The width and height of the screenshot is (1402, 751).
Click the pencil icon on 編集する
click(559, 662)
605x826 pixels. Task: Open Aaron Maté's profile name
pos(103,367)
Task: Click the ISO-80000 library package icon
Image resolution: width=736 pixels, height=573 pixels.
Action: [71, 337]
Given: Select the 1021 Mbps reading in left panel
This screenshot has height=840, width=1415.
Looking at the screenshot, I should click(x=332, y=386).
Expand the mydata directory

...

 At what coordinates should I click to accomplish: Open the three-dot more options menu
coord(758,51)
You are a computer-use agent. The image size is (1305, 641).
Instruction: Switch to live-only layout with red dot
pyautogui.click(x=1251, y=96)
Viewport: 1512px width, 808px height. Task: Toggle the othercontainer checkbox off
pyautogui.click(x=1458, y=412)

• **Work item**: Find the line with "The width and" in the material above. Reproduce it and each line after it up to and including the line with "Expand the mydata directory".

• **Response area**:
The width and height of the screenshot is (1402, 751).
Click the pencil icon on 編集する
click(559, 662)
605x826 pixels. Task: Open Aaron Maté's profile name
pos(103,367)
Task: Click the ISO-80000 library package icon
Image resolution: width=736 pixels, height=573 pixels.
Action: [71, 337]
Given: Select the 1021 Mbps reading in left panel
This screenshot has height=840, width=1415.
Looking at the screenshot, I should click(x=332, y=386).
Expand the mydata directory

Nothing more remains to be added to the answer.